Elvio Cogno: The Pinnacle of Barolo Winemaking
For many wine-lovers, a fine meal is simply incomplete without the perfect pairing. There is no better or more historically rich atmosphere to gain (or bolster) this skill than Piedmont: Italy’s second-largest region, home of the coveted thin-skinned Nebbiolo grape and a prime locale for your next wine-centric location. These wineries’ legendary operations have garnered abundant praise from around the world, and as a result, Barolo has earned its place at the top of professional and amateur favorite lists alike. In short: this is one wine to travel abroad for.
According to Italy’s stringent DOCG regulations for national products, Barolo must be aged for a minimum of two years in oak and one in-bottle. For the even more exclusive Riserva, regulations mandate five years of aging with three in oak. As a result of these requirements, you can rely on these exacting standards to produce robust, pleasing flavors in Barolo — floral notes, earthy spice and smooth leather.
Getting to Barolo-tasting territory is too easy to pass up: Milan’s Malpensa airport is nearly at the border of Piedmont, about halfway between the capital city and Turin. A rental car will make short work of the trip, and once you’re in, the possibilities are endless. There are 11 villages in which Barolo is produced, where you can also sample the freshest examples of other famed regional products like white truffles, agnolotti stuffed with sheep’s cheese, tajarin pasta (similar to tagliatelle) and beef tartare — carne cruda — made from the notable local “razza bovine Piemontese.” In fact, you might be hard-pressed to find a better pairing in flavor and color for carne cruda than a glass of clear, ruby-hued Barolo. The region is home to many notable white wines as well, but let’s face it: you traveled here for the red.
One winery making Barolo that’s not to missed is Elvio Cogno, one of the region’s most historic producers. The Cogno family has been making wine in Piedmont for four generations, well-known and consistently well received by critics both in Europe and the United States. Elvio Cogno brings elegant wines to the market without altering the traditions, styles and flavors of their predecessors, a creed that has served the brand admirably and allowed it to remain a cherished family heirloom to this day.

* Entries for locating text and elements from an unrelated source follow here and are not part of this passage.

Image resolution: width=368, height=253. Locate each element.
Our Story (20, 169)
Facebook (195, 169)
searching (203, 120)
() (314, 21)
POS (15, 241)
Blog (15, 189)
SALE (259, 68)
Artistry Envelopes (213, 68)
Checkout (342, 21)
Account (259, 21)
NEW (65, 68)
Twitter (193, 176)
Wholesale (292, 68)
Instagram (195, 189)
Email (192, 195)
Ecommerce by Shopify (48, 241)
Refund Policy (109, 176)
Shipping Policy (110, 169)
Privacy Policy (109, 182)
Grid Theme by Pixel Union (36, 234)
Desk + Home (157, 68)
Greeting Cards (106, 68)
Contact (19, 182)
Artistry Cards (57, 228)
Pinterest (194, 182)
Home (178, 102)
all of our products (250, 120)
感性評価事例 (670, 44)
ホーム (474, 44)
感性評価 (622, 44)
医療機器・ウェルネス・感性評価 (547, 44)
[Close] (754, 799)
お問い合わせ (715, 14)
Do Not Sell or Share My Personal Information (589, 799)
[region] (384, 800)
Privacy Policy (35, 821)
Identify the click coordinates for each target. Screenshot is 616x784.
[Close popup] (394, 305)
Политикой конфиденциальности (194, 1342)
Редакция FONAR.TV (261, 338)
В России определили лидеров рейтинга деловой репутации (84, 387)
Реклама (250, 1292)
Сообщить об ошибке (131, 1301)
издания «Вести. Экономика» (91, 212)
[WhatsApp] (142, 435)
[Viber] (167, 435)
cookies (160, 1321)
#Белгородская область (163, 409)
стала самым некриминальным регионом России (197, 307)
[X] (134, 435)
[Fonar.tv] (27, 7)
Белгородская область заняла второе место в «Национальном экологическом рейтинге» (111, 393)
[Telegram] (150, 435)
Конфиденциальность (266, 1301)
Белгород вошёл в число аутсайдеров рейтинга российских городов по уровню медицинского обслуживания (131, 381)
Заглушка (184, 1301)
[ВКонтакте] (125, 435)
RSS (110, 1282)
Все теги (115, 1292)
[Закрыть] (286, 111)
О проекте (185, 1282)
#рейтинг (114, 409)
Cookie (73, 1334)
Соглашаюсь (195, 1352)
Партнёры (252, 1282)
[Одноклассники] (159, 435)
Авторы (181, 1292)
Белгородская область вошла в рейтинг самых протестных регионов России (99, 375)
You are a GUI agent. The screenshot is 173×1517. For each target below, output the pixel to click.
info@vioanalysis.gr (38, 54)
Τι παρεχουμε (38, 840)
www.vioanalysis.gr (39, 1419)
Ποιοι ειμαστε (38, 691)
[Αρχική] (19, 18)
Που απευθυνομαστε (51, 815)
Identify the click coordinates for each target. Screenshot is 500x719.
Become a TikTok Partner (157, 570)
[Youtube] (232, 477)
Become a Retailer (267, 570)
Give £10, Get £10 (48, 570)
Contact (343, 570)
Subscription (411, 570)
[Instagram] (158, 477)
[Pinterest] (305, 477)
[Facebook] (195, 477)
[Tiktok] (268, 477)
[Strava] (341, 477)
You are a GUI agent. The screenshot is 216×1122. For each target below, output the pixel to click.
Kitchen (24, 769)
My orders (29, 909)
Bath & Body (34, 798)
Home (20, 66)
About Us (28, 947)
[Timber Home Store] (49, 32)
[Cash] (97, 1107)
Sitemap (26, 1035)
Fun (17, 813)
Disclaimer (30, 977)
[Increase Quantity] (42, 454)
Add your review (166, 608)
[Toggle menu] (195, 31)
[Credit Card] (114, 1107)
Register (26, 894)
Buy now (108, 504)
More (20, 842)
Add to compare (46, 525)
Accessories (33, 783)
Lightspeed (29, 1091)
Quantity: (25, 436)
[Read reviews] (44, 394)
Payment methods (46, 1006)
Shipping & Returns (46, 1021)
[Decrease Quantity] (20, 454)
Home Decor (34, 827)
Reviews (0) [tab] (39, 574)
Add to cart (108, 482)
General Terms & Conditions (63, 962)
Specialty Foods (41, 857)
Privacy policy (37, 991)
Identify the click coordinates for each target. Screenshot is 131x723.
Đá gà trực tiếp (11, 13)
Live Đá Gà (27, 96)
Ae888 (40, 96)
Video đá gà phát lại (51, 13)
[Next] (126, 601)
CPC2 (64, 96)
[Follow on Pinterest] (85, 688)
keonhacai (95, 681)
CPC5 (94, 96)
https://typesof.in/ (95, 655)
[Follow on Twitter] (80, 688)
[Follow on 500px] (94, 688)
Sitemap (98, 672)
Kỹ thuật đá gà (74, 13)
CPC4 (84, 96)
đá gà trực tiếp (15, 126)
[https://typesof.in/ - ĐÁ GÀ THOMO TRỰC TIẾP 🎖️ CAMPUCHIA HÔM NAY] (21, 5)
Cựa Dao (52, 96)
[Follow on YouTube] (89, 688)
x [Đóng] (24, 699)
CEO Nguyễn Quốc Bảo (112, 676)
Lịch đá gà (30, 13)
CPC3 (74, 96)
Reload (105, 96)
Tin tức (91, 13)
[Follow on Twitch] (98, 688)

“There are really two kinds of Barolo: young and old,” says Charles Ford, General Manager for S.K.Y. Chicago. “Young Barolo does so well with earthier and hearty foods, of course pasta comes to mind. On the flip side, pairing Barolo with bright, green, and sometimes fruitier dishes also works. You have to match the weight of the wine with the weight of the food. Throw all of the veggies and fruits you want at younger Barolo, just make sure there’s a component of the pairing that stands up to it. Old Barolo is such a ringer for velvety sauces and all kinds of textures. Don’t forget to experiment though, you never know until you try it.”
When at last you arrive home, ideally with several bottles in tow and a case or two on the way, it’s easy to incorporate Barolo — a notoriously food-friendly wine — into everyday cooking and drinking. Use it as a braising liquid for a simple, hearty meal or splash it into pasta sauce or pan juices for an instant kick of rich, nuanced flavor. And don’t forget to pour yourself a glass, too!